Friday, April 08, 2016

Interest Rates & Gold
GoldMoney's Alasdair Macleod provides a very insightful & brilliant analysis on the relationship between gold & interest rates, dispelling several myths on traditional views of the relationship - it is commonly assumed that the gold price & interest rates move in opposite directions .. Macleod references what happened in the 1970s for some guidance, particularly with some emerging similarities with that timeframe as is being seen - stagflation in the economy .. the above chart shows how the rise in gold prices can still happen with a rise in interest rates .. "The dynamics behind the gold market are however different now from the early seventies. Debt levels today are so high they risk destabilizing the whole financial system, making it impossible for the Fed to raise interest rates much without causing a financial wipe-out. Asian governments, such as the Chinese and the Russians are known to have been accumulating strategic positions in physical gold, and the Chinese and Indian populations along with other Asian people have also exhibited notable appetites for physical metal. Instead of starting from a position where the U.S. Treasury on its own in 1969 still held 14% of estimated above-ground stocks, its holding is officially at less than 5% of them today. That is, if you believe it still has the stated 8,134 tonnes. This time, the gold price is likely to be driven by physical shortages in the old world, as American and European investors wake up to stagflation, their central bank's interest rate dilemma, and the loss of physical liquidity from their vaults.

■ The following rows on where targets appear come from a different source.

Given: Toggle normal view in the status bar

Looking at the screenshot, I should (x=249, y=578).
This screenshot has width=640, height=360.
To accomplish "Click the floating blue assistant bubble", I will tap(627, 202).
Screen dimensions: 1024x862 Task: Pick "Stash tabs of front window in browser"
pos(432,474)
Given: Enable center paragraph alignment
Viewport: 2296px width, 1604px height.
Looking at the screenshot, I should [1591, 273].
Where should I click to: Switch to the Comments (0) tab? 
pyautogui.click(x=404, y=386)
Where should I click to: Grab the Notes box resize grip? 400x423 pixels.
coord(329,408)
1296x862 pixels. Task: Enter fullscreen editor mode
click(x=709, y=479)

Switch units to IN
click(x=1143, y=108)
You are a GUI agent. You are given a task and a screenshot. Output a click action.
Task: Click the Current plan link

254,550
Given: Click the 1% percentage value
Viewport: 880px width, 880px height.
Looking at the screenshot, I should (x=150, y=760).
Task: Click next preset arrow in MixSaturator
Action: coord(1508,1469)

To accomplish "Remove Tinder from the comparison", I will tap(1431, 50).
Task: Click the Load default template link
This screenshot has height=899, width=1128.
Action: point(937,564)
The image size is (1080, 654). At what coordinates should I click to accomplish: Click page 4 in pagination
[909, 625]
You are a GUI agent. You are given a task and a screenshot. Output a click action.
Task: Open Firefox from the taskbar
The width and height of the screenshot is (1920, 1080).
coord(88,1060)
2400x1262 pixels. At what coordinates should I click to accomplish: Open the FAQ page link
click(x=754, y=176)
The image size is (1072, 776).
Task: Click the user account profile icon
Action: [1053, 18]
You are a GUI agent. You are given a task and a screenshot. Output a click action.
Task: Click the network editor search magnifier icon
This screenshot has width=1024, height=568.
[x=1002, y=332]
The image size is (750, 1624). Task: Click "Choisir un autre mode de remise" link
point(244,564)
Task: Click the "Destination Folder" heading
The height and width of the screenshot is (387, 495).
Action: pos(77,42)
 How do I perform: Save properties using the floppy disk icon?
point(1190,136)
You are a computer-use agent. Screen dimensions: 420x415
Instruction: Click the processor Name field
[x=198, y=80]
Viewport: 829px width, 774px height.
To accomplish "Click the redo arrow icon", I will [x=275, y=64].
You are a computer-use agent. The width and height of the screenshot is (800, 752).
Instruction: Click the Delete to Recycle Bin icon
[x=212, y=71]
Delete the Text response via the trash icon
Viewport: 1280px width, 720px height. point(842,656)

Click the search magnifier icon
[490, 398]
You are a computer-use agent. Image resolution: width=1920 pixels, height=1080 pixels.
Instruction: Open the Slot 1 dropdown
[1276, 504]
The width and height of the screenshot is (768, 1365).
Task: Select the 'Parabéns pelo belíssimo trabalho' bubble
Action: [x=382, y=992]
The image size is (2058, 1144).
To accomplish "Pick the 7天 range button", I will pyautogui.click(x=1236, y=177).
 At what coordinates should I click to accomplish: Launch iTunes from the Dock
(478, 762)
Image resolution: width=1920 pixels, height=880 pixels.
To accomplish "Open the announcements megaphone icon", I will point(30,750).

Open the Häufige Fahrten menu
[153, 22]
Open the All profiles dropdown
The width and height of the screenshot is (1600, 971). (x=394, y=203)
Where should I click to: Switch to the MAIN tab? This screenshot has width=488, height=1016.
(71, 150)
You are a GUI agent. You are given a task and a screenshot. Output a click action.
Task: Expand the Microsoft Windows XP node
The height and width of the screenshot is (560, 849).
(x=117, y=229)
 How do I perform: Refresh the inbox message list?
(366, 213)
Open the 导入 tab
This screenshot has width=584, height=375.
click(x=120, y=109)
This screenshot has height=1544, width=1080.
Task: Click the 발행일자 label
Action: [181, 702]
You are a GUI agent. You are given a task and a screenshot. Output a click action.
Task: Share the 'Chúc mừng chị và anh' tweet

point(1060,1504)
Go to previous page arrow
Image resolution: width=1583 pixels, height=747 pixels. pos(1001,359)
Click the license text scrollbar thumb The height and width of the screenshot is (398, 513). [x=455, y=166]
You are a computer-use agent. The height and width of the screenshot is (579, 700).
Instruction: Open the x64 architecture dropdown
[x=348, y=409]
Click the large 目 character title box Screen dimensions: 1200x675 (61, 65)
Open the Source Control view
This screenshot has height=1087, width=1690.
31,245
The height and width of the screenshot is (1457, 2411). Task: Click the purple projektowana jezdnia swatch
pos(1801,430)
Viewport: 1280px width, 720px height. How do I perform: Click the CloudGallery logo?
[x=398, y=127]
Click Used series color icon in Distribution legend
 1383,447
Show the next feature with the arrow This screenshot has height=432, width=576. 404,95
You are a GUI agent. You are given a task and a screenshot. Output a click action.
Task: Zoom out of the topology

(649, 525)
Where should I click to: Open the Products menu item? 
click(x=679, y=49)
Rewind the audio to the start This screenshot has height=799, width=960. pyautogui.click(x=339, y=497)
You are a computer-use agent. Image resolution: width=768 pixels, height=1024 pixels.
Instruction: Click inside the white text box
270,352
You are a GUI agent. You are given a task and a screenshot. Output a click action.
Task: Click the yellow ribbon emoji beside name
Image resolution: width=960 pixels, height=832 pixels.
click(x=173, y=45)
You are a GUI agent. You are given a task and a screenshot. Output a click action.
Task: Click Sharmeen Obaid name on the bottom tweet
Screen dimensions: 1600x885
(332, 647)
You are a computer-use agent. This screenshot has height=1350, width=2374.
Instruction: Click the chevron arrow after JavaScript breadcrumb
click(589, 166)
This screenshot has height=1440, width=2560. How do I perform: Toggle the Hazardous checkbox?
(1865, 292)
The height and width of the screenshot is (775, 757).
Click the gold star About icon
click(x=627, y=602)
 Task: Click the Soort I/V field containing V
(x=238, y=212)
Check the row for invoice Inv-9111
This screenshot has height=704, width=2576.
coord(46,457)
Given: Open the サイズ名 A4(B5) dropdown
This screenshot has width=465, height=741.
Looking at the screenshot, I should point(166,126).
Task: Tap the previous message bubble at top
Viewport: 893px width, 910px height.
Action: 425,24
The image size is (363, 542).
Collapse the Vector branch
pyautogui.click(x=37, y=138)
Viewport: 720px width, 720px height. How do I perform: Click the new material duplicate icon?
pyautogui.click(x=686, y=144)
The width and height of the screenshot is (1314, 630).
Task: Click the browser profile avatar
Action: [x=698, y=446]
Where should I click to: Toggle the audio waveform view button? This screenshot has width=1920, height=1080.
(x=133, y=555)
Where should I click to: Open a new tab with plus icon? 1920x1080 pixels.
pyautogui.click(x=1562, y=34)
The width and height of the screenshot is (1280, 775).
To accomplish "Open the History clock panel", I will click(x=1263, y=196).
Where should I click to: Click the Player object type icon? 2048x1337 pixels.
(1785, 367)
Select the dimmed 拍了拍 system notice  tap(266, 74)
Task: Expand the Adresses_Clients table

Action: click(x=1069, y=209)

Today's market set-up, particularly if Chinese demand for energy and commodities materializes in accordance with her new five-year plan, looks like replicating the early stage of Phase 2 in the introductory chart to this article. Gold increased fivefold from $42 to a high of about $200 in three years. The circumstances today have notable differences, not least the launch-pad of negative interest rates. But we can begin to see why, despite the near infinite growth of derivatives as a price-control mechanism, it could be mistaken to assume that the link between interest rates and gold is normally one of non-correlation, and will continue to be so."